Do you know what career path you want to take next? It’s time to lay down a plan on how you will get there. Visit job search websites and review the job description and requirements for the position you want.
Do you have the necessary skills? If not, what additional training do you need to acquire those valuable skills? Where can you gain practical experience? Start by looking for an internship and volunteer opportunities.
Unfortunately, changing careers is not something that can be accomplished in a single day. Take the time to examine your finances, talk with your family, and plan for the next stage of your life. Making plans will ensure that everything runs smoothly. There will be less resistance and more support if you notify your family and everyone else concerned about the upcoming changes.
Are you planning to resign from your current position? Do you need to sign up for classes? Make a plan for how long it will take you to complete the course, do some volunteer work, and immerse yourself in your new career.
Finally, whose help do you need to make the transition successful? Consider a mentor and a career coach to help you through the process. Most importantly, tap into your networks and let people know that you are looking for opportunities in that field.
The best networks are people who have influence in companies and those who are already in that field. These people will not only keep you in mind if an opportunity arises, but they will also advise you on how to improve your chances of being hired.

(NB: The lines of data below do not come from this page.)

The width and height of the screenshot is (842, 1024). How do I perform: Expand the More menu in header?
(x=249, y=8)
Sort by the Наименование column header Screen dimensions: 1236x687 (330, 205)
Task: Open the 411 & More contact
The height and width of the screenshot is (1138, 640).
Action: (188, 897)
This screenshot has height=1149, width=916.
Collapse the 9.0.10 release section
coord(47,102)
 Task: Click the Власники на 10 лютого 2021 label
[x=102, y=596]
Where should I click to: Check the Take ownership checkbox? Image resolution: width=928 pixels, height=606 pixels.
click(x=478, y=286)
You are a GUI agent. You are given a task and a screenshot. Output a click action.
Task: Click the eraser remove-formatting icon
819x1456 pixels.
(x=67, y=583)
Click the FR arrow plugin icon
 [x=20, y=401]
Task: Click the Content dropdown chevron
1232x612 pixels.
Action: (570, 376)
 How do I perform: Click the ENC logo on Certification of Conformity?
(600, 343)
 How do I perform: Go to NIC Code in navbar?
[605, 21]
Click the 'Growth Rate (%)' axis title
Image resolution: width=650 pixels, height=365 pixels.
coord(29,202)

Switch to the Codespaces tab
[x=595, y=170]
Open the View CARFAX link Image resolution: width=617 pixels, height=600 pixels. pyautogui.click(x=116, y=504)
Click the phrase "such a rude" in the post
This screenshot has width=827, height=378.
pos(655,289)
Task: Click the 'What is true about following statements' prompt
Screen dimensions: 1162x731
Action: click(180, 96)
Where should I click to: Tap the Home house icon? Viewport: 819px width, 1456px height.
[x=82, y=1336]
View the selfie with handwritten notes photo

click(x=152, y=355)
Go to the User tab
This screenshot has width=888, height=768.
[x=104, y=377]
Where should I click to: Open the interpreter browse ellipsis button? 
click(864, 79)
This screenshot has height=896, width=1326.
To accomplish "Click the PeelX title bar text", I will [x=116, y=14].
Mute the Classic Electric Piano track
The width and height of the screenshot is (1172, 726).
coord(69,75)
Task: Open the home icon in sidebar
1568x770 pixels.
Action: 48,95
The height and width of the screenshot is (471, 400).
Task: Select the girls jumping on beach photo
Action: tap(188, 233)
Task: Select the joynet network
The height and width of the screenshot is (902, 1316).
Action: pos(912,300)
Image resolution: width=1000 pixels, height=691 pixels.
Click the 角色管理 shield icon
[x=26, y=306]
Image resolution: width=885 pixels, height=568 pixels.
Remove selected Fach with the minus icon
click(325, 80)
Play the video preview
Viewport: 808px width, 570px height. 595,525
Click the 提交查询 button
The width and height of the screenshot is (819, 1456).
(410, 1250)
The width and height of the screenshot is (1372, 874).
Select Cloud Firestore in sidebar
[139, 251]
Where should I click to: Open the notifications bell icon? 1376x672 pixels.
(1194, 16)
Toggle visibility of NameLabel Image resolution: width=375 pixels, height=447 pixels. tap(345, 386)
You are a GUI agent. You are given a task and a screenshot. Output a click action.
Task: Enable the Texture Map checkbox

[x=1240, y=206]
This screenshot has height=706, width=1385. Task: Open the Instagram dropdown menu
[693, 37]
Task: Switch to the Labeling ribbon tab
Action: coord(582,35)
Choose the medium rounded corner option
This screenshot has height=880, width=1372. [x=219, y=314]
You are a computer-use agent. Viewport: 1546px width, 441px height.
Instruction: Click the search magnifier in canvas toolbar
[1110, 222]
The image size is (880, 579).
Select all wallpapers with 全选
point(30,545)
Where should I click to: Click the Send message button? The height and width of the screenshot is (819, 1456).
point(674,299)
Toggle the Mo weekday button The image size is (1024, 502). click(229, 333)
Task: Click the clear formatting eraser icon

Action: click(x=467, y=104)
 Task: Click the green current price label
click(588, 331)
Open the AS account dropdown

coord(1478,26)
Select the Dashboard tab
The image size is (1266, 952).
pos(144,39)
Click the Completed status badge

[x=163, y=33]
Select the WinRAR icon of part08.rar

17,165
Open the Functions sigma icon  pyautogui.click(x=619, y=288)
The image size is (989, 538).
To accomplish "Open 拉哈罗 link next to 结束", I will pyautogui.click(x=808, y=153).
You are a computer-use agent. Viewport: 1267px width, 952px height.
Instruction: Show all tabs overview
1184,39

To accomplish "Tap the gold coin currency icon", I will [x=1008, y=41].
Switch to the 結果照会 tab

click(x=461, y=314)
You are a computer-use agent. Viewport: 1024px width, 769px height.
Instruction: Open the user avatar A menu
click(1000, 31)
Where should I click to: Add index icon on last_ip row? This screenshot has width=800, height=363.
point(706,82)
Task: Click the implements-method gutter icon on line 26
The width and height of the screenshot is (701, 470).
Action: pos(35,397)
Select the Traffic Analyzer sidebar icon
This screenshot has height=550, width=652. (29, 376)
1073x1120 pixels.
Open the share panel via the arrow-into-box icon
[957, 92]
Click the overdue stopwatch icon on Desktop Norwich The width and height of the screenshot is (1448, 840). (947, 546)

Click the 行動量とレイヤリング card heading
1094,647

If you decide to change careers, be prepared to start over. Of course, this time you have transferable skills and experience, but the pay may not be what you are used to. However, if it’s something you really want, it won’t be long before you’re back on top.
Best Careers to Start at 40
The best careers to start at 40 should not necessitate extensive study or experience. Instead, it should be something you can learn in a few weeks or months from a bootcamp or online training courses and then be on your way. More importantly, the best midlife career should be inspiring and fulfilling. With that in mind, consider the following careers.
|Career Title||Minimum Education||Average Salary|
|Software Developer||Bootcamp Certificate||$97,763|
|Massage Therapist||Licensing Course||$74,768|
|Web Developer||Bootcamp Certificate||$70,863|
|Real Estate Agent||Online Licensing Course||$69,121|
|SEO Specialist||Bootcamp Certificate||$58,205|
|Social Worker||Certificate in Social Work||$55,541|
|Event Planner||Online Course||$51,892|
|Personal Trainer||Online Course||$49,156|
|Online Tutor||Online Course||$40,391|
Should You Switch Careers?
You should switch careers because it is a wise decision when done at the right time, regardless of your age. According to ADP’s Workforce Vitality Report, people who changed careers in 2017 earned around five percent more than those who did not.
If your job is affecting your self-esteem, if you’re no longer finding fulfillment or joy, and if you’re constantly daydreaming about another career, it’s time to make the change. The transition may be difficult, and you may have to start with an entry-level position, but it will be worthwhile in the long run if you take the necessary steps.
FAQ: Is It Too Late for a Career Change?
It is never too late to change careers. Most people change careers later in life, when money is often less of an issue. Choose to spend the second half of your life happy, fulfilled, and inspired.
There is no specific age to be settled in your career. According to the Bureau of Labour Statistics, the average person has 12 jobs during their lifetime. If the career you chose at 20 isn’t providing you with job satisfaction at 45, find a new role.
It is not bad to keep switching careers, but employers may be reluctant to hire you if you keep changing careers. Companies want loyal, long-term employees. Keeping a job for at least two years is advised. Successful career changes are easy every 10–15 years, and it broadens your professional experience and challenges you.
You should switch careers if the thought of doing the same thing fills you with dread. If you find yourself daydreaming about another line of work all the time, or if there is constant pressure to pursue that career, it may be time to change.